* Written problem: Render the rows as a Markdown table with the columns Row and Text, starting at the first row and ending at the line that contains "click(x=1354, y=471)". Number each line in Row, put the line itself in Text, and omit blank lines.

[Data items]
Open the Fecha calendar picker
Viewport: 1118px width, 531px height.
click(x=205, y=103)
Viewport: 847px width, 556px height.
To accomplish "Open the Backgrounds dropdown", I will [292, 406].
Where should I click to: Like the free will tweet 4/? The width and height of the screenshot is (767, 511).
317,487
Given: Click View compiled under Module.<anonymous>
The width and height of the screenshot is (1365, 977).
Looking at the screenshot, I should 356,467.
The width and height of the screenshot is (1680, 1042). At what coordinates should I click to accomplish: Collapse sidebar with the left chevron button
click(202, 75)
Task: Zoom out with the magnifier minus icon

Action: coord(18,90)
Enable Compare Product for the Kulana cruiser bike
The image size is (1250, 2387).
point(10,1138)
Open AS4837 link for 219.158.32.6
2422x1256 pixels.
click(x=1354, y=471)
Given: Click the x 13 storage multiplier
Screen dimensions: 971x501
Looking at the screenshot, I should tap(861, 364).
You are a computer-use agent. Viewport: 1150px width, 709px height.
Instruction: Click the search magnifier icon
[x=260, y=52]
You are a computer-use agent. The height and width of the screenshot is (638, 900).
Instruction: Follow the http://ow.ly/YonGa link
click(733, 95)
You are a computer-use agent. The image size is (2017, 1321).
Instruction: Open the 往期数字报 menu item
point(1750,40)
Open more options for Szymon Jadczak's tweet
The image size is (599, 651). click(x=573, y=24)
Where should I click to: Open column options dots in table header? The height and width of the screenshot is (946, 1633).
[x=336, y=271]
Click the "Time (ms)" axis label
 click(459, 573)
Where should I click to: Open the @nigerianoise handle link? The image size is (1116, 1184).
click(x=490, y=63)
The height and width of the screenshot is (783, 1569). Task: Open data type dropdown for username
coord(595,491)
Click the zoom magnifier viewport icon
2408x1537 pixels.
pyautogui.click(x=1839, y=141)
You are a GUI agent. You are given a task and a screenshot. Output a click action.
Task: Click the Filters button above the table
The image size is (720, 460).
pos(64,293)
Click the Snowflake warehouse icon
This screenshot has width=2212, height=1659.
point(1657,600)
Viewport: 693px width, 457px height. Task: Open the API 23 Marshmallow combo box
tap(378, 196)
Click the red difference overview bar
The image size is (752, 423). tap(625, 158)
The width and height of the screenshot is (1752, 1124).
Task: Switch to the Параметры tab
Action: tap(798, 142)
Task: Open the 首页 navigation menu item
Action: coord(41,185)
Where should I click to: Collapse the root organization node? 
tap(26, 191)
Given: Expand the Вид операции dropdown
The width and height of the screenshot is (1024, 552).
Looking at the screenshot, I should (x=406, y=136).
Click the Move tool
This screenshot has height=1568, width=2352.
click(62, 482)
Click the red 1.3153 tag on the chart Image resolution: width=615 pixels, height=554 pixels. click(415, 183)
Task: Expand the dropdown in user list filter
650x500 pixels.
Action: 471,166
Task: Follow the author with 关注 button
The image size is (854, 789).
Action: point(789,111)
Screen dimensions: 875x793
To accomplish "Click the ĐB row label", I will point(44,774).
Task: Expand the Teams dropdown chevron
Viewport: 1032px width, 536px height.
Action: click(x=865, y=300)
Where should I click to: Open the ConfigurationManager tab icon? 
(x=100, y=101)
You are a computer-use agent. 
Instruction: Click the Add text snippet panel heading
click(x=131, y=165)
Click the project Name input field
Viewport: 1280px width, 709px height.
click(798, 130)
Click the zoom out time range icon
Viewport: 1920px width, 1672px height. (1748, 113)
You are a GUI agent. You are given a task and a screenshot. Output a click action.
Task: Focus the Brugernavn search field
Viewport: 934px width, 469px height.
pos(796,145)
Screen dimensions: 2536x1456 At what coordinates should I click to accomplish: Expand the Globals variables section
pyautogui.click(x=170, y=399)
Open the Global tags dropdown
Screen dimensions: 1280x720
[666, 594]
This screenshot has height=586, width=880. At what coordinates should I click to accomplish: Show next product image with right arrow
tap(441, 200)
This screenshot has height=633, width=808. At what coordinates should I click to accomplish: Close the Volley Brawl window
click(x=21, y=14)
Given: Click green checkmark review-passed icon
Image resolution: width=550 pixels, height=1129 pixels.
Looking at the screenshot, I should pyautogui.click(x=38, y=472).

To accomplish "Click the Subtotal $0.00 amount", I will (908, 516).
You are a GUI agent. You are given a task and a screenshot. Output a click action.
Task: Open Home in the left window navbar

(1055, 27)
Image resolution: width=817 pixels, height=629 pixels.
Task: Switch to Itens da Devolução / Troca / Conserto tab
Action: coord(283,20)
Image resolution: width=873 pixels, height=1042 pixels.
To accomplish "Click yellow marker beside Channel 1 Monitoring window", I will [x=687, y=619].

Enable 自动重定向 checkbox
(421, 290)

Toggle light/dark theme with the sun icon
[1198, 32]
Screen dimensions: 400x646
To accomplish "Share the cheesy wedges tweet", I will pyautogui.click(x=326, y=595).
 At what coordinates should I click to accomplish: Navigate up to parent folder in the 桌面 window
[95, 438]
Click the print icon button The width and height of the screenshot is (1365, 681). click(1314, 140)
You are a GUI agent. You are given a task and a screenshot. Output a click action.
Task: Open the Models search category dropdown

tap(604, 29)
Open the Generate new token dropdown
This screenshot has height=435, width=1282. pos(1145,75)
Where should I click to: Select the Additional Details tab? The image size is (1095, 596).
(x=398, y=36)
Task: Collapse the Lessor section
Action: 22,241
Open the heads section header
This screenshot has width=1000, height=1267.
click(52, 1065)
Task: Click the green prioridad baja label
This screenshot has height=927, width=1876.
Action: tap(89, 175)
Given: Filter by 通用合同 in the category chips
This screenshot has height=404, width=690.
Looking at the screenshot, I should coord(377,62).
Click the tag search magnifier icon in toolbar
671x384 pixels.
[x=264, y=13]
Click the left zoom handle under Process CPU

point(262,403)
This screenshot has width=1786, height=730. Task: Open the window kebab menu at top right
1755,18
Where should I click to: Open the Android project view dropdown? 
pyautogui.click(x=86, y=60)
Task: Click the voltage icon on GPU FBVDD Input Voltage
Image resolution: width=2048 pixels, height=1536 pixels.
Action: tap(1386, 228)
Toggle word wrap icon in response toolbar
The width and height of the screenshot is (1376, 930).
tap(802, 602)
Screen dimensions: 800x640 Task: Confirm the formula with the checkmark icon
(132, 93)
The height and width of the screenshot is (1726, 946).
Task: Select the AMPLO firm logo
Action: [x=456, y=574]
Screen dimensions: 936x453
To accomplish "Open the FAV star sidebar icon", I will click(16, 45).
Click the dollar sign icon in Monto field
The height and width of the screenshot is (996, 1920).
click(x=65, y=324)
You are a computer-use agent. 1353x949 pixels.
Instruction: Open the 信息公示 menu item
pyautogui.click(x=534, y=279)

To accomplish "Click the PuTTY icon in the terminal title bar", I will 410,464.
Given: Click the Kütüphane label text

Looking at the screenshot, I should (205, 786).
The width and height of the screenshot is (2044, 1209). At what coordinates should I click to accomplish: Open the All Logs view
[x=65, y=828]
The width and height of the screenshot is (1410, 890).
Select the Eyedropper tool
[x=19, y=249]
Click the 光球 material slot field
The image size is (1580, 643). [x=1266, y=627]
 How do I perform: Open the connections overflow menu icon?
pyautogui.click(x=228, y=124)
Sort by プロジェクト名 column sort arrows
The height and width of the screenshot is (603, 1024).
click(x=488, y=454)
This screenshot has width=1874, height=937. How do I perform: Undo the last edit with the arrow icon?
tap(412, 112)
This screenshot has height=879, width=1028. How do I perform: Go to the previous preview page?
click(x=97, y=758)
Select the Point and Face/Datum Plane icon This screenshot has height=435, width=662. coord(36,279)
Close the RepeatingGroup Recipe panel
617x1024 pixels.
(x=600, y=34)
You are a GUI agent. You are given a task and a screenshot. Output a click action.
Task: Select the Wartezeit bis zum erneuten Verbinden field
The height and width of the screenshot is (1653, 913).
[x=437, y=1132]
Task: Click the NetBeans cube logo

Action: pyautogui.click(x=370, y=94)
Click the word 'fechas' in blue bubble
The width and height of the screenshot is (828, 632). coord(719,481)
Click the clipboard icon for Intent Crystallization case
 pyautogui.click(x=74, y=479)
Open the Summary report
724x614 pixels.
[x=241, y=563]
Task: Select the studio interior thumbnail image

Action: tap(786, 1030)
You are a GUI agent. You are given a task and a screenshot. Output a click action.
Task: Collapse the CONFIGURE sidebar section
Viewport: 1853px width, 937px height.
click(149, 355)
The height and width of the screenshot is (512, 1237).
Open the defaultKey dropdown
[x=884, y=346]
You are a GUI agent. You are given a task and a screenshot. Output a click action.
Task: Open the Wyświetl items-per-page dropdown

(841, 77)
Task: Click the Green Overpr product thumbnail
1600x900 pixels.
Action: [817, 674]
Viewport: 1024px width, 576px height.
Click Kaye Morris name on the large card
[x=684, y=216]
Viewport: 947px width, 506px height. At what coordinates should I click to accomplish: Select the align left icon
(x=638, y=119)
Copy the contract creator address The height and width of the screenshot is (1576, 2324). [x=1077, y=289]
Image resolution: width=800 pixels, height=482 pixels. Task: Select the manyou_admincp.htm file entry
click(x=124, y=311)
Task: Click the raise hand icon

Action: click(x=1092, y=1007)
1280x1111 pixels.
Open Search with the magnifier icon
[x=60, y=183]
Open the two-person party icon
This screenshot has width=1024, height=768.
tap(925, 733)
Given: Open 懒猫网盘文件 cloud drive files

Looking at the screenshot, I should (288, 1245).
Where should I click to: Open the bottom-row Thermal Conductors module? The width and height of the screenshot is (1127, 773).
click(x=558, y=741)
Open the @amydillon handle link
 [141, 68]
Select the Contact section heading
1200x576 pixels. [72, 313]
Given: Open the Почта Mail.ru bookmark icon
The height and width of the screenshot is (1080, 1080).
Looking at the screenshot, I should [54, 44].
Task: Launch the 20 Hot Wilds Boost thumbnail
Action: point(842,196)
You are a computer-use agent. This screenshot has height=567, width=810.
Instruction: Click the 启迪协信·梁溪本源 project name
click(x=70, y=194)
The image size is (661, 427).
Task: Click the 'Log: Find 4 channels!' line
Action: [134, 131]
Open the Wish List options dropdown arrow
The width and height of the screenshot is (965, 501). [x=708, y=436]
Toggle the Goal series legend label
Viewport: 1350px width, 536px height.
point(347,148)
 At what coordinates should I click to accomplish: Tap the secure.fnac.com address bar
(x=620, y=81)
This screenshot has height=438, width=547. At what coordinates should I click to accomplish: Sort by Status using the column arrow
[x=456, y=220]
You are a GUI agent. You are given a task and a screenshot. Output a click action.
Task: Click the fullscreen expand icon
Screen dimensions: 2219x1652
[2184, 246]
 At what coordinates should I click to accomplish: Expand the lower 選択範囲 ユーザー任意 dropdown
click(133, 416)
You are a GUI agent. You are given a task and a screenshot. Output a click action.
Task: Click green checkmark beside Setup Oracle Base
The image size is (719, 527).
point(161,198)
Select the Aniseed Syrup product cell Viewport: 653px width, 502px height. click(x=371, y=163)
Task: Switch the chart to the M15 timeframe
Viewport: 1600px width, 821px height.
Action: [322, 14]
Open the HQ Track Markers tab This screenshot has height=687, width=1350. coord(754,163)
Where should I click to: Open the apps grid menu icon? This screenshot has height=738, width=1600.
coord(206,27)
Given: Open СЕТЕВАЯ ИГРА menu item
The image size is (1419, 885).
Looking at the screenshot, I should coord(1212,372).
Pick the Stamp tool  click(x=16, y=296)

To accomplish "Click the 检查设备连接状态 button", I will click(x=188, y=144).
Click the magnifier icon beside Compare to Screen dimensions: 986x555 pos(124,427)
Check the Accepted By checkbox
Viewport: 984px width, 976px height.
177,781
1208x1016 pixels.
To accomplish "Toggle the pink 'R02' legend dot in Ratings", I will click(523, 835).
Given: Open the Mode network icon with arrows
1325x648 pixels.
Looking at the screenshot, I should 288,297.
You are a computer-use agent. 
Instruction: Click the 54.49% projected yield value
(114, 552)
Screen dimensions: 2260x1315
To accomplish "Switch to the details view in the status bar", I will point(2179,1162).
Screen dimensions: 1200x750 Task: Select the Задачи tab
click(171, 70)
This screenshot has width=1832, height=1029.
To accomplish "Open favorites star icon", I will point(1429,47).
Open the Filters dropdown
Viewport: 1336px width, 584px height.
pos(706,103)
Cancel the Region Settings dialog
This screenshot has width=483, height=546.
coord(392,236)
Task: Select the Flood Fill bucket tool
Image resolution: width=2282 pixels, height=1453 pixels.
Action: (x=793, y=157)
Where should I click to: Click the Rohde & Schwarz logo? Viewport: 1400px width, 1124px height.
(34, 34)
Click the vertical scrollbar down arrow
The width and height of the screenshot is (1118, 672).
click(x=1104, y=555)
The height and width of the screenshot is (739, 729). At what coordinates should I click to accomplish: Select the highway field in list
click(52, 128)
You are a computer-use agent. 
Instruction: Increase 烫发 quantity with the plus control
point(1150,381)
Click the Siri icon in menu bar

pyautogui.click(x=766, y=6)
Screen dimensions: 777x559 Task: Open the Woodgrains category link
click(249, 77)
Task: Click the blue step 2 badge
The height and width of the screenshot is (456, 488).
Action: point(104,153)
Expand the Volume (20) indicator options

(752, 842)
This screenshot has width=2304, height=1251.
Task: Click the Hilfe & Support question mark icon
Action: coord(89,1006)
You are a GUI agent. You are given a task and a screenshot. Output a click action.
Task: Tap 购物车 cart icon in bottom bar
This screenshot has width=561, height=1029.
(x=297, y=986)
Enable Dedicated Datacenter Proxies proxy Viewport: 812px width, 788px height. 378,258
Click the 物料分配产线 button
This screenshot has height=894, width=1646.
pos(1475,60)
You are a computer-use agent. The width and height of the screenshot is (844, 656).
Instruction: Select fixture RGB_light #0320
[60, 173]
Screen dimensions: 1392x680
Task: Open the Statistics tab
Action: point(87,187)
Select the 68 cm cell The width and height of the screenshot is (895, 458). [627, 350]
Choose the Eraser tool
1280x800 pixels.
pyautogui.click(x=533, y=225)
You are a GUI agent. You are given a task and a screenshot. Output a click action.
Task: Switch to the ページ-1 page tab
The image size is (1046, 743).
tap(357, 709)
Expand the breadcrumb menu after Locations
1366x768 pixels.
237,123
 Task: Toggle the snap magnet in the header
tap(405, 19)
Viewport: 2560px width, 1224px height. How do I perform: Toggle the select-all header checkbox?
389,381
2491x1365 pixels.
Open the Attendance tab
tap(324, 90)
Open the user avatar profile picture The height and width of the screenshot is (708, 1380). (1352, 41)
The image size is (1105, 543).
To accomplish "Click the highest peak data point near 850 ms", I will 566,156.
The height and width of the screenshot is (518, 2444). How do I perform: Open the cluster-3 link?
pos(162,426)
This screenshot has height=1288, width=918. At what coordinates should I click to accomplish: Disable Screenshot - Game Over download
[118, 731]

* Exercise result:
| Row | Text |
|---|---|
| 1 | Open the Fecha calendar picker |
| 2 | Viewport: 1118px width, 531px height. |
| 3 | click(x=205, y=103) |
| 4 | Viewport: 847px width, 556px height. |
| 5 | To accomplish "Open the Backgrounds dropdown", I will [292, 406]. |
| 6 | Where should I click to: Like the free will tweet 4/? The width and height of the screenshot is (767, 511). |
| 7 | 317,487 |
| 8 | Given: Click View compiled under Module.<anonymous> |
| 9 | The width and height of the screenshot is (1365, 977). |
| 10 | Looking at the screenshot, I should 356,467. |
| 11 | The width and height of the screenshot is (1680, 1042). At what coordinates should I click to accomplish: Collapse sidebar with the left chevron button |
| 12 | click(202, 75) |
| 13 | Task: Zoom out with the magnifier minus icon |
| 14 | Action: coord(18,90) |
| 15 | Enable Compare Product for the Kulana cruiser bike |
| 16 | The image size is (1250, 2387). |
| 17 | point(10,1138) |
| 18 | Open AS4837 link for 219.158.32.6 |
| 19 | 2422x1256 pixels. |
| 20 | click(x=1354, y=471) |